散々に殴られて、犯された。 歯はほとんど折れて、口の中も切れ、内臓が悲鳴を上げ、骨は軋んでいる。
下半身はそれよりも、ひどいことになっているのか。リーは思った。
体の中心線を割られた感覚。突き込まれた感触は、当分、癒えそうに無い。
そんなことをするくらいなら、いっそのこと殺してからしてくれれば良かったのに。
「それじゃあ、犯す意味がないじゃないか」
リーの血で濡れた拳を軽く振って、相手は笑った。
「むしろ、犯すよりも血のほうが好きなんだけどな」
美味そうにそれをすすり、なお嬉しそうに笑う。

叫び声は上げなかった。
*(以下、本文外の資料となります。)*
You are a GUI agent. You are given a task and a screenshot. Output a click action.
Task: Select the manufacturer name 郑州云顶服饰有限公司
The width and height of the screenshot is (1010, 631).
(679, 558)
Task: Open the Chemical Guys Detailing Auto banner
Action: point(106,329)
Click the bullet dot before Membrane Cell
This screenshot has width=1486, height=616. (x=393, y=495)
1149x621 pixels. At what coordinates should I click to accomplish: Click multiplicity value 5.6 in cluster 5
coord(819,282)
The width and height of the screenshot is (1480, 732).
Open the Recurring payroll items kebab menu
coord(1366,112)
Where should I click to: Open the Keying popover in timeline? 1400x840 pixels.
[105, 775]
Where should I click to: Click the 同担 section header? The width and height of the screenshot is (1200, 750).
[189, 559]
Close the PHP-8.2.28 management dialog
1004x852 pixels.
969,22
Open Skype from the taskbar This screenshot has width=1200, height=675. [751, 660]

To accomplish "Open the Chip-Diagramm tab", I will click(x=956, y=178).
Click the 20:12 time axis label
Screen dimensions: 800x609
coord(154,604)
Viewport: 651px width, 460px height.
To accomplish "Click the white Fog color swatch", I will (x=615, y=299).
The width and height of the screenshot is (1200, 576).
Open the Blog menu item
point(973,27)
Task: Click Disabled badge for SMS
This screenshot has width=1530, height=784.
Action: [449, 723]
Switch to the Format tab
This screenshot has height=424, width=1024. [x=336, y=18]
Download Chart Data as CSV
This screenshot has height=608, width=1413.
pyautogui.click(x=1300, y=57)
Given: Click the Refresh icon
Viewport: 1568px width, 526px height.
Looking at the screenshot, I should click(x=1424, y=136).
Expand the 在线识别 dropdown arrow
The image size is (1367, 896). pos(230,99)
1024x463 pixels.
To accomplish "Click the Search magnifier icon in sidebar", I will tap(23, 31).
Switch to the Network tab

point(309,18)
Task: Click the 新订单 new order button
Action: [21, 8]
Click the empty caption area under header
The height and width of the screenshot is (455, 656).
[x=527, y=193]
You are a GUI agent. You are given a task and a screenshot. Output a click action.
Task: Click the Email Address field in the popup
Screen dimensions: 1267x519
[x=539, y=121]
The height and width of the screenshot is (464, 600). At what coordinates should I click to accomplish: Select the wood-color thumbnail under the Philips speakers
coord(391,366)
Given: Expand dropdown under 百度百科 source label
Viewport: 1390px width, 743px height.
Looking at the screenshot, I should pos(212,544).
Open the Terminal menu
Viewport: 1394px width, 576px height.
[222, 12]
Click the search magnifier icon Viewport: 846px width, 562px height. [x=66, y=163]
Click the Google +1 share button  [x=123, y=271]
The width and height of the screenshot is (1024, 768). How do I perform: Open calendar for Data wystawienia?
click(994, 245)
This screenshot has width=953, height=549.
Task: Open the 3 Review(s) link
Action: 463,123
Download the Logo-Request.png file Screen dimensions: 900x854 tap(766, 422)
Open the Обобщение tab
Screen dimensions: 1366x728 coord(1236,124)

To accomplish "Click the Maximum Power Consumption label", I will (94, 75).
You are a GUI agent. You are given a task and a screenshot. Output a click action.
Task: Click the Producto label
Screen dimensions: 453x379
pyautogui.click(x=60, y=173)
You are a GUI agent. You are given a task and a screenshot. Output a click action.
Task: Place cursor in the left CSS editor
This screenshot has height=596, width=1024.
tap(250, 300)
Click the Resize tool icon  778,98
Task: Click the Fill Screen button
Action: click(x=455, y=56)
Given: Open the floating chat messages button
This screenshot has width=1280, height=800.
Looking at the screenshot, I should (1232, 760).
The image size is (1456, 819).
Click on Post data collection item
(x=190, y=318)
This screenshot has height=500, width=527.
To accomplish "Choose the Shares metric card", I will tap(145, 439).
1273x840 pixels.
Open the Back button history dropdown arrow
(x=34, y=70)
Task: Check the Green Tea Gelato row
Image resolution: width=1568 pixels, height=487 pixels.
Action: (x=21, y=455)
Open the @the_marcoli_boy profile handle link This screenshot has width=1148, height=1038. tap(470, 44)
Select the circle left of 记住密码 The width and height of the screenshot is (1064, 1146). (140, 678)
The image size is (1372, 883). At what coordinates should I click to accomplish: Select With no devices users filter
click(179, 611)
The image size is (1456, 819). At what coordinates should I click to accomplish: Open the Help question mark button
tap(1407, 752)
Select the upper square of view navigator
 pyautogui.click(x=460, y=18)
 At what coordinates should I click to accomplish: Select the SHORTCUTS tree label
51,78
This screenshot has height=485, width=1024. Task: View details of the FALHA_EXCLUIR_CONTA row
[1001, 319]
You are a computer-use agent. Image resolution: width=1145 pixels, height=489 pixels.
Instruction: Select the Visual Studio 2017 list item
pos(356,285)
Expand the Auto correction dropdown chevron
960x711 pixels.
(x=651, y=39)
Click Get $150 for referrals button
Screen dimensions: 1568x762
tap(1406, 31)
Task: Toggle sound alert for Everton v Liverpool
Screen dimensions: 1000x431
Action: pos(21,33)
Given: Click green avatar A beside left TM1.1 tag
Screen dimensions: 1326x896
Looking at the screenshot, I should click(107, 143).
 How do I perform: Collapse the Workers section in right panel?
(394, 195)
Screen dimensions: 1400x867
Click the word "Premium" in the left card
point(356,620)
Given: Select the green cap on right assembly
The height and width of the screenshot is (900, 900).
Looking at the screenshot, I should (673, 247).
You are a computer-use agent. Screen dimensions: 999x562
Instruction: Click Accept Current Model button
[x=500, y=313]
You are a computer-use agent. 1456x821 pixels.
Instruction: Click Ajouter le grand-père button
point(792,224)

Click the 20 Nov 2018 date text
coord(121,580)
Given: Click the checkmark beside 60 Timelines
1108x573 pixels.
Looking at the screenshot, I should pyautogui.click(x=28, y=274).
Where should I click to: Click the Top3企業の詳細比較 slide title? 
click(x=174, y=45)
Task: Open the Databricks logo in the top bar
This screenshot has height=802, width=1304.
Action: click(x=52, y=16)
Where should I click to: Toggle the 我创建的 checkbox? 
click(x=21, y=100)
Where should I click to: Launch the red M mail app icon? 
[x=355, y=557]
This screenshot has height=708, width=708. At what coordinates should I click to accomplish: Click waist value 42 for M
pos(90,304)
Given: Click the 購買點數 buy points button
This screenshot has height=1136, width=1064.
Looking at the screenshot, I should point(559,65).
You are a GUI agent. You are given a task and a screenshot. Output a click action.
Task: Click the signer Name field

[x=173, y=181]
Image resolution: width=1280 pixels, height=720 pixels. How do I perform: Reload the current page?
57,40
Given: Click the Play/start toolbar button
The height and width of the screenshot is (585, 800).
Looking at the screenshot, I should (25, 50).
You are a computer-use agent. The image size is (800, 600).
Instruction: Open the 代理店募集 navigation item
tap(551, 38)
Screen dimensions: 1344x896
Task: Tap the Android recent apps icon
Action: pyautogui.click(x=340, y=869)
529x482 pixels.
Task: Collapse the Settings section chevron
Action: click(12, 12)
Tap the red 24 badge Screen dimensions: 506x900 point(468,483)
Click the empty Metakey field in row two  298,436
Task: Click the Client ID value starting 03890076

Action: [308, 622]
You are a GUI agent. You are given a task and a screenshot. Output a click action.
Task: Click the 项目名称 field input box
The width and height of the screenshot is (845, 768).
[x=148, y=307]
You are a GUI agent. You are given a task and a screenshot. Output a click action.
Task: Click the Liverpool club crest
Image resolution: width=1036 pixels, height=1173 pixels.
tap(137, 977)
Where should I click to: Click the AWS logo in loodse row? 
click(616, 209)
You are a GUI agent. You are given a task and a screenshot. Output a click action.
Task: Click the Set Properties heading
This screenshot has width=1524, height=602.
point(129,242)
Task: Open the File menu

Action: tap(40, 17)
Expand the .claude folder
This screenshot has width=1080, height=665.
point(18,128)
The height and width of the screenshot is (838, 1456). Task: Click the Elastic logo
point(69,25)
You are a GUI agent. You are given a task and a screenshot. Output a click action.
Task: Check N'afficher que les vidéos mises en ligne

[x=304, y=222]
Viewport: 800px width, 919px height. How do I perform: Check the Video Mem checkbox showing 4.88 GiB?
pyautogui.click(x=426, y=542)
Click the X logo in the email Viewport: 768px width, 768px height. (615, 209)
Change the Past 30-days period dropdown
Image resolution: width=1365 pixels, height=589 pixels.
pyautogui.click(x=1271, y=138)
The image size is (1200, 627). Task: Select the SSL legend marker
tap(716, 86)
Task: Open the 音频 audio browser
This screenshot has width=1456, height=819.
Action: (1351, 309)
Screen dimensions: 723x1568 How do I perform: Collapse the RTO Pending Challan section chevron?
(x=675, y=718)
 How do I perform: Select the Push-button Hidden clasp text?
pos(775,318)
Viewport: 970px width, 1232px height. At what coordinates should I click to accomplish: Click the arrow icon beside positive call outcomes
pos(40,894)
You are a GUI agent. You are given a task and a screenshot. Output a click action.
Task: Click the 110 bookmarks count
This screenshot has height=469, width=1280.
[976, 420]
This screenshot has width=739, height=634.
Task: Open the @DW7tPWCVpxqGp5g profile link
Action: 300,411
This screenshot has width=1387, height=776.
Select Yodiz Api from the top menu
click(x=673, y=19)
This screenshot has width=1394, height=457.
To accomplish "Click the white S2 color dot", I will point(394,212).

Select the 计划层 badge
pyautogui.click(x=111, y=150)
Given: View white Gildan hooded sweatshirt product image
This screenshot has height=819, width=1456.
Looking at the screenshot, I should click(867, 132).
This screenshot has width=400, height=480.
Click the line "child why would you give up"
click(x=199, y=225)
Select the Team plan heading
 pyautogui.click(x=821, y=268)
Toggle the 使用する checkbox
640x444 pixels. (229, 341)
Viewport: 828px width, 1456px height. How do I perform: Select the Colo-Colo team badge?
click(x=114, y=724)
上げるよりも早く、喉を潰された。
何度となく振り回され、壁や床に叩き伏せられ、涙よりも血が流れた。
なんで、こんなこと。聞くまでも無い。相手はなによりも、それを欲していたのだ。
殴られた後、血を塗り付けられ、さらには内部の出血で動き回られた。
吐き気も湧かないほどに、絶望していたのか、あるいは……。

「どうした、リー」
今になって涙が滲む。
血でほとんど見えないと思ったのに、それでも貴方は分かるのですか。
「リー。赤を纏うお前は本当に綺麗だ」
そんな褒め言葉はいらない。
ぼくの血を纏うガイ先生だって、綺麗ですよ。
言おうとしたが、喉に血液が張り付いて、言葉はリーの頭の奥で殺された。